A page called “I Trust”, created following the events of the night of June 20-21, is using the tactic of false support. The page has a single post, published and sponsored the day the page was created. The post features photos of the UNM and the European Georgia leaders with hashtag #Itrust and urges young protesters to trust them, in order to accomplish the outcome that they seek.

 

 

 

The post yielded more than 10 000 interactions, including over 3400 comments most of which didn’t question credibility of the post and criticized it for calling to support the politicians.

 

False media pages

Alongside discrediting pages, false media pages are also running the smear campaign. Contents that they post looks like news. False media tactics remain the same. They publish posts on apolitical issues as well, however subtext of all sponsored posts is supporting the authorities or discrediting their opponents.

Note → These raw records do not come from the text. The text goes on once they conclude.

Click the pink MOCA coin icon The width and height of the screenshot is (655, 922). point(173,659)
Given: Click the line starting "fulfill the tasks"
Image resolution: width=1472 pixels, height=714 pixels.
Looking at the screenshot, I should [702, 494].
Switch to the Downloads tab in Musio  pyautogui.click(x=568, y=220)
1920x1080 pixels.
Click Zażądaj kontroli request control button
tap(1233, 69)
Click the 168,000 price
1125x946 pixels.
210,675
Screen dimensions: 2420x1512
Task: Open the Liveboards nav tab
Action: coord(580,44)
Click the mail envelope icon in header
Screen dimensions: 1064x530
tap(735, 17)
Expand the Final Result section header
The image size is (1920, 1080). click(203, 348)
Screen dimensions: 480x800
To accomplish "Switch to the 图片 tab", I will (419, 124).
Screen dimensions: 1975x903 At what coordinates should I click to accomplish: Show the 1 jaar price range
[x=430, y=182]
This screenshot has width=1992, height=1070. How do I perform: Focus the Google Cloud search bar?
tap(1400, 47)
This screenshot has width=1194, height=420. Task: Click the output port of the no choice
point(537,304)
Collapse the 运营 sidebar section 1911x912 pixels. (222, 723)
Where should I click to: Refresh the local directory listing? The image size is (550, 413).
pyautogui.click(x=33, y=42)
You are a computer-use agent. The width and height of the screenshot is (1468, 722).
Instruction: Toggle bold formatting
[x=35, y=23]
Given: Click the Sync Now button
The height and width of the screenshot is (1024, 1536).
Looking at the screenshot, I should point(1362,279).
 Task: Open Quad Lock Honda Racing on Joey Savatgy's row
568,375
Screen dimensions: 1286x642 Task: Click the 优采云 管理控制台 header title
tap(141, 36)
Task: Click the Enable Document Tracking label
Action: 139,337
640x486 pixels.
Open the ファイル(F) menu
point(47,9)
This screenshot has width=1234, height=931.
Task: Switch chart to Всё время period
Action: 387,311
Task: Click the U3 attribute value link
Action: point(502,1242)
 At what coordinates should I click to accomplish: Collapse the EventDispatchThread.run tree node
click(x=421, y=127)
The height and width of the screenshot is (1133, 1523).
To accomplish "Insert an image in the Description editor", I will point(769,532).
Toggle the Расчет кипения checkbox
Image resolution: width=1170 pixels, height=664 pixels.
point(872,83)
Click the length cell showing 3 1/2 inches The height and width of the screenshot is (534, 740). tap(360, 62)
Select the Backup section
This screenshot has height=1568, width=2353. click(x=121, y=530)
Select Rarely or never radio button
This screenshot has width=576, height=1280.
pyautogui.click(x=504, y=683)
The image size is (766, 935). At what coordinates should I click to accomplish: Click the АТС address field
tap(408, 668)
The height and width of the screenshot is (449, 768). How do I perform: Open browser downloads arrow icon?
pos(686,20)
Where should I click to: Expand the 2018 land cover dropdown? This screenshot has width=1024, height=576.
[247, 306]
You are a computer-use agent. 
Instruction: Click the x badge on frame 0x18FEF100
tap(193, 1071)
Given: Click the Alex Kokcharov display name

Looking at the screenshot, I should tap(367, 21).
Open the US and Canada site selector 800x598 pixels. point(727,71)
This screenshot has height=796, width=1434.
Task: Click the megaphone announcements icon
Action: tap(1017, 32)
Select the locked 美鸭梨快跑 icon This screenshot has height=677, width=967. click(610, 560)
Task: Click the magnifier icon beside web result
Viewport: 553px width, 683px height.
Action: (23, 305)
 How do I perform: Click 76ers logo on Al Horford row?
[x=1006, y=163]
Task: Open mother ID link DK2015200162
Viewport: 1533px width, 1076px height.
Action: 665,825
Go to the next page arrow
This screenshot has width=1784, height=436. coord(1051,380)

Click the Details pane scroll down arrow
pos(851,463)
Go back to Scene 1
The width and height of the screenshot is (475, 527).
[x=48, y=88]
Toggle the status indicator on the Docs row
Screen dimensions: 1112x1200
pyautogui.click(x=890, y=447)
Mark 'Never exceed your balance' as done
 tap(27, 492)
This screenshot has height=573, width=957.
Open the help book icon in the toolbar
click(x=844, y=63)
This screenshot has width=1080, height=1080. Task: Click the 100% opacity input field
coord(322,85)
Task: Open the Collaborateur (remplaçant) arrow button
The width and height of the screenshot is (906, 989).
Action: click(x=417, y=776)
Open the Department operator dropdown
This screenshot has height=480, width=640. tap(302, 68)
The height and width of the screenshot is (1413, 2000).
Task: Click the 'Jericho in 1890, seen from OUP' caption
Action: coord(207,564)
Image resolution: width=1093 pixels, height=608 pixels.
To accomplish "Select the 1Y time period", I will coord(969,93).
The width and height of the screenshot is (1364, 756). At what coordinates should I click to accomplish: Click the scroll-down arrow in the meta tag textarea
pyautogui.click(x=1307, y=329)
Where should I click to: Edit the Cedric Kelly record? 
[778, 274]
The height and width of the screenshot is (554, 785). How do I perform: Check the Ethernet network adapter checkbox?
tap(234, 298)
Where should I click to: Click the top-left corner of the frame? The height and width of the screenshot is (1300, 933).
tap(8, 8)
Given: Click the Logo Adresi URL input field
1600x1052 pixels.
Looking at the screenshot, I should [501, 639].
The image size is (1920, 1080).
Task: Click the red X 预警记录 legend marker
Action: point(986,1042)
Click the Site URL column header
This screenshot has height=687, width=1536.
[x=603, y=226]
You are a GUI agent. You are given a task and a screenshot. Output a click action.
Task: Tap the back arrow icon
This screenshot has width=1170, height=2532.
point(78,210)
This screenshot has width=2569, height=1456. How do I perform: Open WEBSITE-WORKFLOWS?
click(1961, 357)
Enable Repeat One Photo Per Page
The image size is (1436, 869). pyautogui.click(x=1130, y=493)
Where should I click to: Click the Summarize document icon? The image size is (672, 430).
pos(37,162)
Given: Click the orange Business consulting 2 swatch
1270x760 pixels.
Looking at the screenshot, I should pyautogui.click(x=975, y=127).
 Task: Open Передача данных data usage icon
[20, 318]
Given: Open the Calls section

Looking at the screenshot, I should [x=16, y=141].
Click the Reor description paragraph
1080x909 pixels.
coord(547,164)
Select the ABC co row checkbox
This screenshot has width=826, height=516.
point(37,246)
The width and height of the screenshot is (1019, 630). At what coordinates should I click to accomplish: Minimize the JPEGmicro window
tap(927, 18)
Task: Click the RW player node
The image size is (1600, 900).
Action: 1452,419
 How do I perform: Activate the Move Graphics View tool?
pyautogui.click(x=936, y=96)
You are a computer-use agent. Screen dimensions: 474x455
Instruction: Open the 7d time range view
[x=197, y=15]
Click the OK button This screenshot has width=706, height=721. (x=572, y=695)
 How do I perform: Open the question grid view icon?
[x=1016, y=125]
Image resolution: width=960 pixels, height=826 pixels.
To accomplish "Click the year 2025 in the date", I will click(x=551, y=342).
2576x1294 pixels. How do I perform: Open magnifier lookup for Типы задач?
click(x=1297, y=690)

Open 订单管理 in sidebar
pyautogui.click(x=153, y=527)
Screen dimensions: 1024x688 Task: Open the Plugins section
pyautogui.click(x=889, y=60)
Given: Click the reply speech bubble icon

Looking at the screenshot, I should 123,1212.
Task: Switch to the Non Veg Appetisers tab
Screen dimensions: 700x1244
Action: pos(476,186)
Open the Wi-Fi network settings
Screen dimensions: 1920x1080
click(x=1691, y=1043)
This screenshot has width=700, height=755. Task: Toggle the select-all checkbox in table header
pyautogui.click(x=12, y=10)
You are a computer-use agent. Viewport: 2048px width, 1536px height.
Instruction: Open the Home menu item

In addition to the smear campaign, false media pages also started running a sponsored campaign in support of Giorgi Gakharia. They post sponsored posts containing a link to a Facebook group or petition supporting Gakharia. According to these posts, citizens are urging Gakharia not to resign from the office of the Interior Minister.

 

 

 

 

 

Clearly, the smear campaign against the protest rallies on Rustaveli Avenue is organized and coordinated, like in other cases. The various tactics employed in this process include: publishing discrediting posts, spreading unilateral information by false media pages, reporting false news and creating false pages that pretend to support a particular party or a politician. In all of these instances, the campaign is sponsored. This is an important challenge because it raises the question about illegal use of undeclared funds possibly by or in favor of a political association. Additionally, the smear campaign is also run by pages spreading disinformation and propaganda narratives. Sponsored campaigns are rare in this case, however due to large number of subscribers, their posts yield high level of interaction.